Reviewing the presence of animals in law is always a fascinating experience.


Laws tell us so much about how communities work, how they want to work, and how people think or are expected to think.


Regarding bears, the laws more often or not fall into two categories: rules around the hunting of bears, and the consequences of death or injury to livestock and humans. So far, so unsurprising. But we also get rules about tamed bears (in Iceland described similarly to dogs), or the penalty for breeding these animals, and the recognition in the Västgöta laws of bears as a "superior force" (ofsæsli).

The laws of Jutland and Scania talk of men raising wolf pups and bear cubs:

If a man raises wild animals such as a wolf pup or a bear cub, for whatever harm they do, full compensation shall be paid by those who raised them and have them in their possession [1]

while the Icelandic Grágás equates fierce dogs and bears raised in captivity:

If a man sets a fierce dog or a bear reared in captivity on someone, the penalty is lesser outlawry if no harm is done, but full outlawry if there is any visible mark of it or if he falls…[2]

In the Gulathing law, we find the death of animals by bears labelled as negligence:

if a bear attacks [it] or wolves rend [it], or if it falls out over a cliff, no herdsman being near—that too, is his negligence.[3]

In contrast, the Older Västgöta Law lists death of animals by wolves as negligence (if the herder cannot recover the remains), but bears and illness, as “superior forces”, which meant that the herder could not be held responsible for these occurrences:

If livestock perishes by bear or sickness, this is considered as superior force (ofæsli). One is responsible for wolves as for neglect if the remains of the livestock cannot be recovered.[4]

Were bears in some areas then seen as preventable and others not? Were there greater expectations laid on herders in certain locations? Did the bear hold a different status in different places?


I don't know what to make of it (yet), but it gives us just one example of how variation in attitudes or beliefs towards these animals existed across the medieval North.
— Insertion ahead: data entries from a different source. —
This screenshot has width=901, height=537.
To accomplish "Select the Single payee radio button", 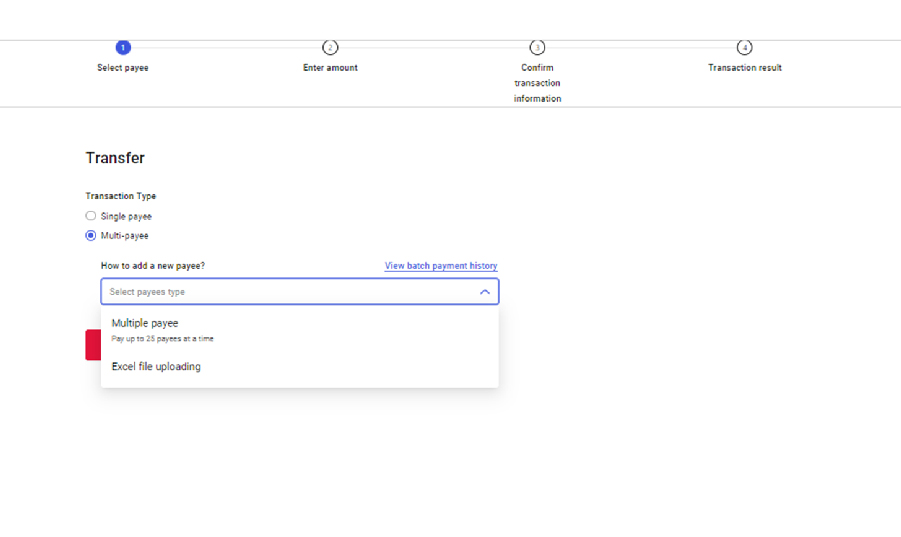I will (91, 216).
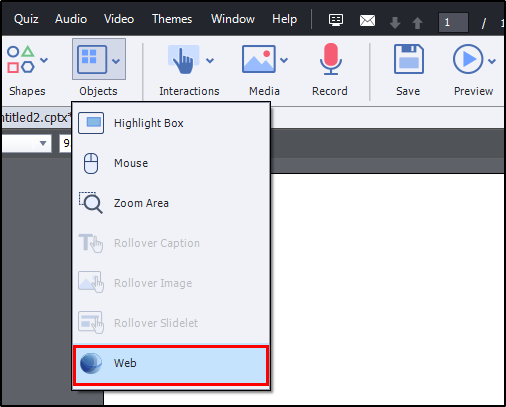Pick Zoom Area from the list
Viewport: 506px width, 407px height.
click(171, 203)
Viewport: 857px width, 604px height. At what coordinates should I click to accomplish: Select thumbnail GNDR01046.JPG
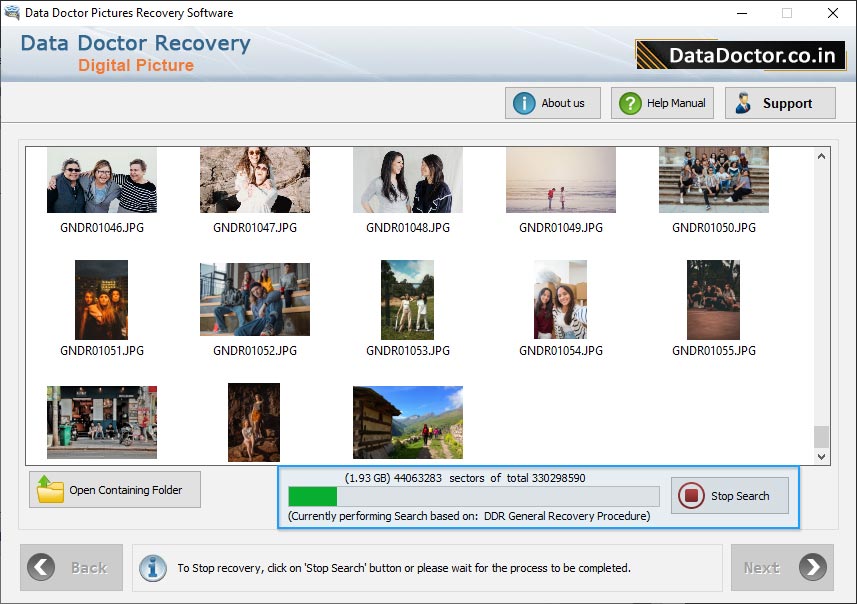point(101,180)
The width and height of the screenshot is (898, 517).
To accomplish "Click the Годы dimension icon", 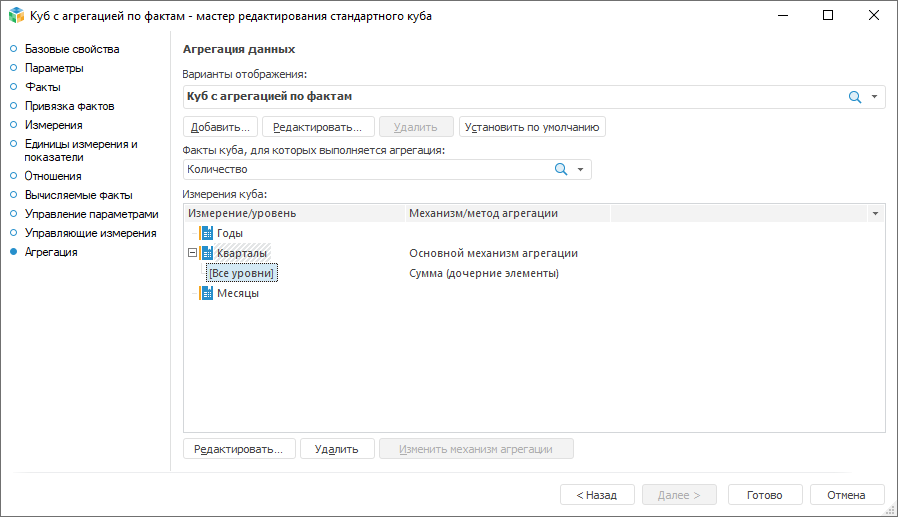I will tap(207, 233).
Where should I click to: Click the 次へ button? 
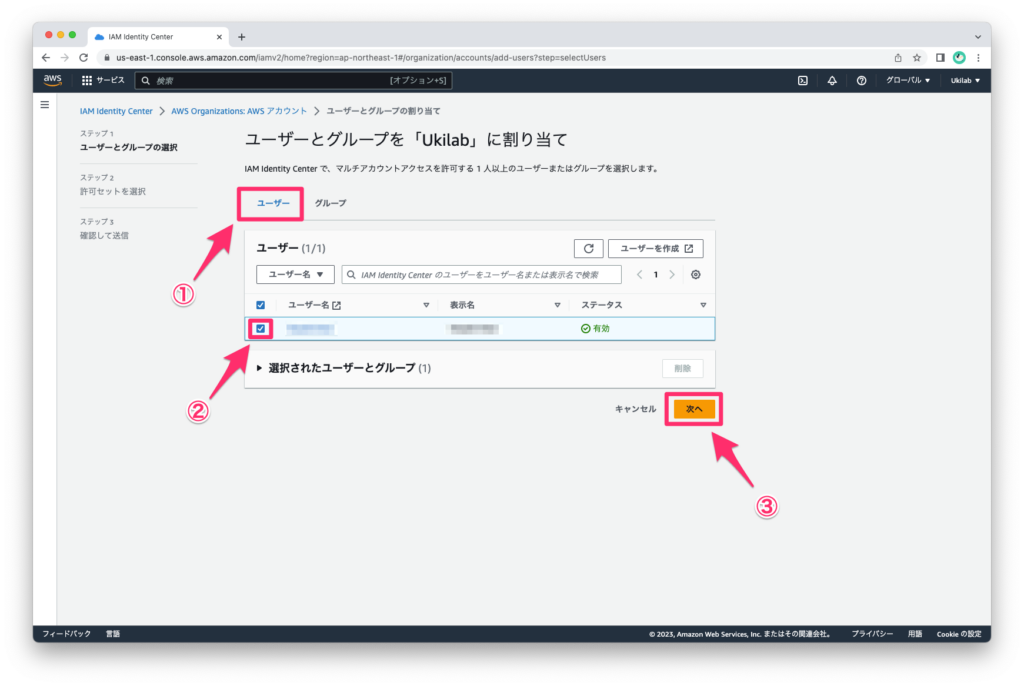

[1] Helle Vogt and Ditlev Tamm, eds., ‘The Law Of Jutland: Translation’, in The Danish Medieval Laws (Routledge, 2016), 264; Helle Vogt and Ditlev Tamm, eds., ‘The Law Of Scania: Translation’, in The Danish Medieval Laws (Routledge, 2016), 74. [2] Andrew Dennis, Peter Foote, and Richard Perkins, eds., Laws of Early Iceland: Grágás I (Winnipeg: University of Manitoba Press, 1980), 147. Also tame white bears mentioned in: Andrew Dennis, Peter Foote, and Richard Perkins, eds., Laws of Early Iceland: Grágás II (Winnipeg: University of Manitoba Press, 2000), 203–4, 355. [3] Laurence Marcellus Larson, The Earliest Norwegian Laws: Being the Gulathing Law and Frostathing Law (New York: Columbia University Press, 1935), 69. [4] Thomas Lindkvist, ‘The Older Västgöta Law’, in The Västgöta Laws (Routledge, 2021), 51.